The Centaurs - Legacy

Legacy

In 1937, McCay's son Robert attempted to carry on his father's legacy by reviving Little Nemo. Comic book packager Harry "A" Chesler's syndicate announced a Sunday and daily Nemo strip, credited to "Winsor McCay, Jr." Robert also drew a comic-book version for Chesler called Nemo in Adventureland starring grown-up versions of Nemo and the Princess. Neither project lasted long. In 1947, Robert and fabric salesman Irving Mendelsohn organized the McCay Feature Syndicate, Inc. to revive the original Nemo strip from McCay's original art, modified to fit the size of modern newspaper pages. This revival also did not last.

McCay's original artwork has been poorly preserved. McCay insisted on having his originals returned to him, and a large collection survived him, but much of it was destroyed in a fire in the late 1930s. His wife was unsure how to handle the surviving pieces, so his son took on the responsibility and moved the collection into his own house. The family sold off some of the artwork when they were in need of cash. Responsibility for it passed to Mendelsohn, then later to daughter Marion. By the early twenty-first century, most of McCay's surviving artwork remained in family hands.

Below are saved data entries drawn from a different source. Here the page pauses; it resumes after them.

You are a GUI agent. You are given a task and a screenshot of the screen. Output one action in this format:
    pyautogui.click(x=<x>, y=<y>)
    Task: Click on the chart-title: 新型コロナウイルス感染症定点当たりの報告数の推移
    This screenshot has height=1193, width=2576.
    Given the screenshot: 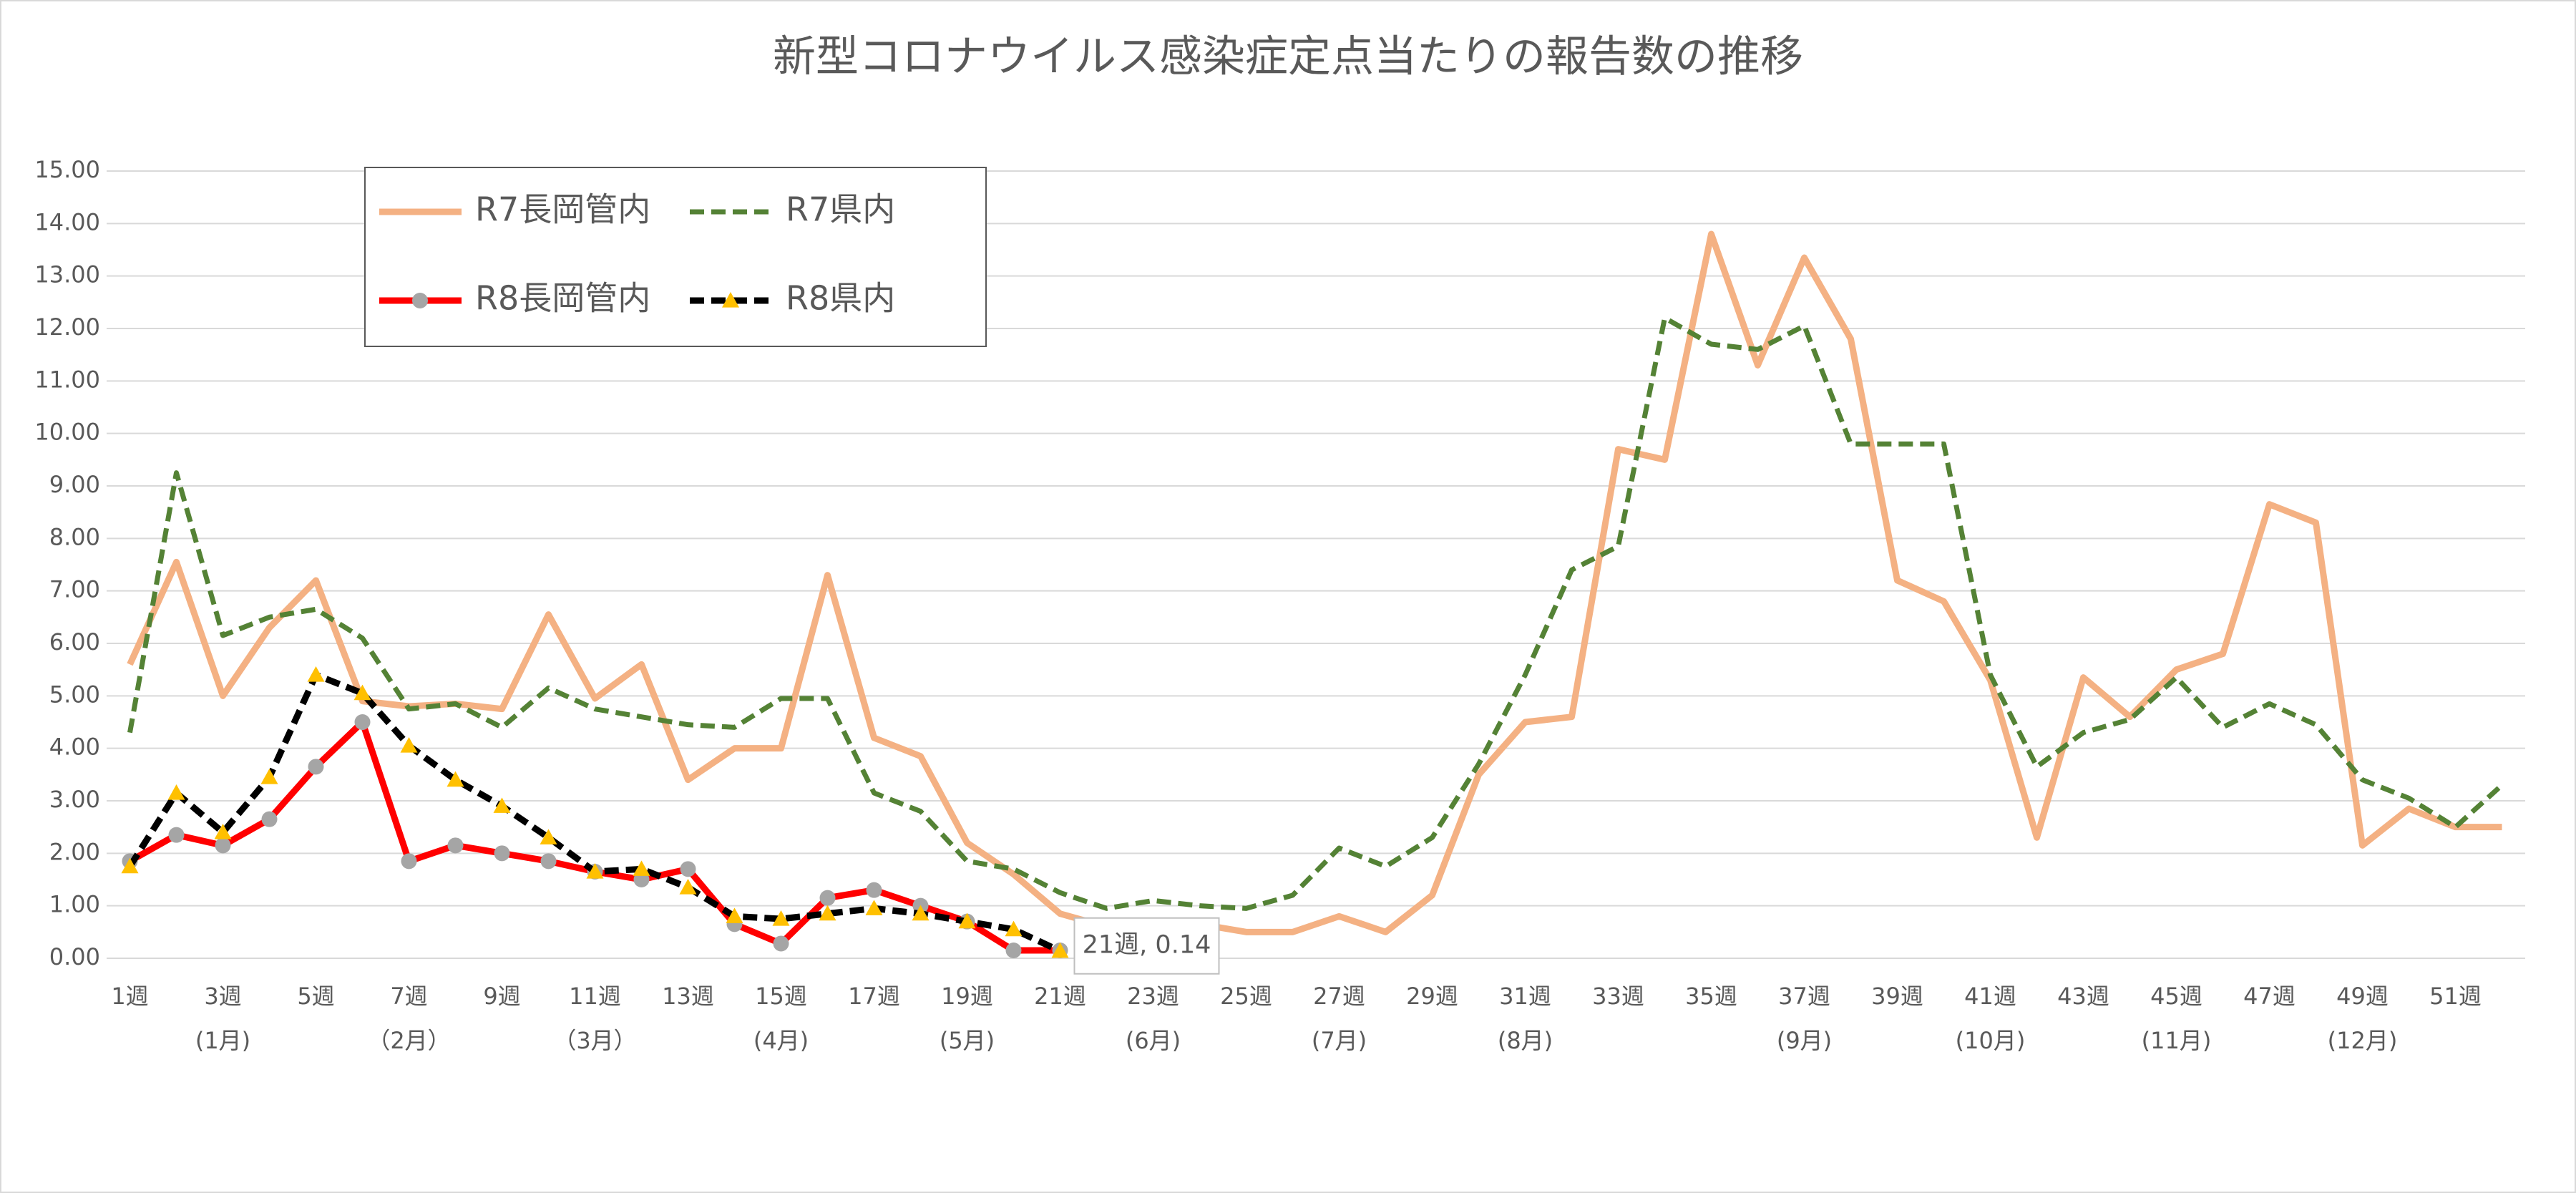 What is the action you would take?
    pyautogui.click(x=1288, y=57)
    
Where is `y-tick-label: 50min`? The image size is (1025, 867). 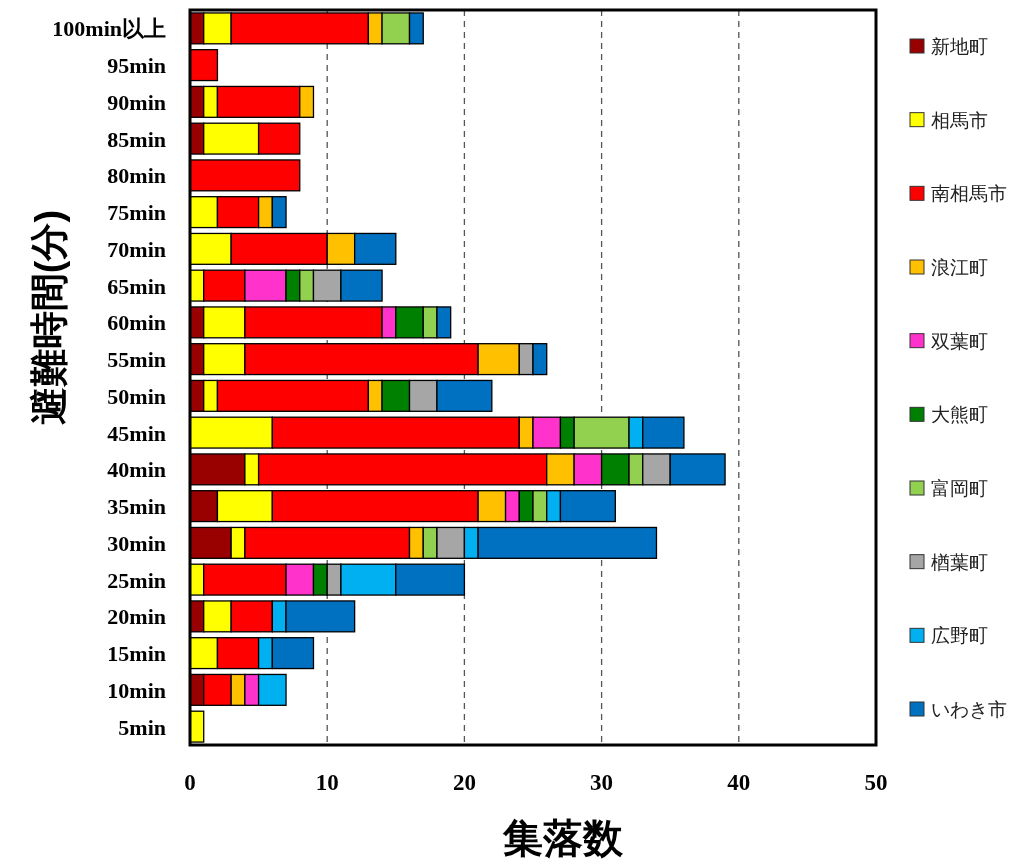 y-tick-label: 50min is located at coordinates (136, 396).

McCay destroyed many of his original cans of film to create more storage space. Of what film he kept, much of it has not survived, as it was photographed on original 35mm nitrate film, which deteriorates and becomes inflammable in storage. Mendelsohn's son and a friend, both young animators, discovered the film in Mendelsohn's possession in 1947 and rescued what they could. In some cases, such as The Centaurs, only fragments could be saved. A negative and incomplete positive of Barnyard Animals was discovered but deemed unsalvageable.

In 1966, cartoonist Woody Gelman discovered the original artwork for many Little Nemo at a cartoon studio where McCay's son Bob had worked. Many of the recovered originals were displayed at the Metropolitan Museum of Art under the direction of curator A. Hyatt Mayor. In 1973, Gelman published a collection of Little Nemo strips in Italy. His collection of McCay originals has been preserved by the Billy Ireland Cartoon Library & Museum at Ohio State University.

"It is as though the first creature to emerge from the primeval slime was Albert Einstein; and the second was an amoeba, because after McCay's animation it took his followers nearly twenty years to find out how he did it. The two most important people in animation are Winsor McCay and Walt Disney, and I'm not sure which should go first."

Animator Chuck Jones

McCay's work, grounded solidly in his understanding of realistic perspective, presaged the techniques featured in Walt Disney's feature films. Disney paid tribute to McCay in 1955 on an episode of Disneyland. The episode, "The Story of Animated Drawing", gave a history of animation, and dramatized McCay's vaudeville act with Gertie. Robert was invited to the Disney studios as a consultant on the episode, where Walt Disney told him, "Bob, all this should be your father's".

Animator John Canemaker produced a film in 1974 called Remembering Winsor McCay, narrated by McCay's animation assistant John Fitzsimmons. Canemaker helped coordinate the first retrospective of McCay's films at the third International Animation Film Festival in 1975 in New York, which led to a film show at the Whitney Museum of American Art in winter 1975–76. Canemaker also wrote a biography in 1987 called Winsor McCay: His Life and Art. In 2005, a revised and expanded version of the biography was released, which comics scholar Jeet Heer called "far and away the most scholarly and intelligent biography ever written about an American cartoonist". Heer wrote that McCay's strength was in his visuals, but that his writing and characters were weak.

Federico Fellini read Little Nemo in the children's magazine Il corriere dei piccoli, and the strip was a "powerful influence" on the filmmaker, according to Fellini biographer Peter Bondanella. Comics historian R. C. Harvey has called McCay "the first original genius of the comic strip medium" and in animation. Harvey claims that McCay's contemporaries lacked the skill to continue with his innovations, so that they were left for future generations to rediscover and build upon. Cartoonist Robert Crumb called McCay a "genius" and one of his favorite cartoonists. Art Spiegelman's 1974 "Real Dream" strip was partially inspired by Rarebit Fiend and his In the Shadow of No Towers in 2004 appropriated some of McCay's imagery, and included a page of Little Nemo in its appendix. Cartoonist Kim Deitch's The Boulevard of Broken Dreams revolved around a character named Winsor Newton, based on an aged McCay.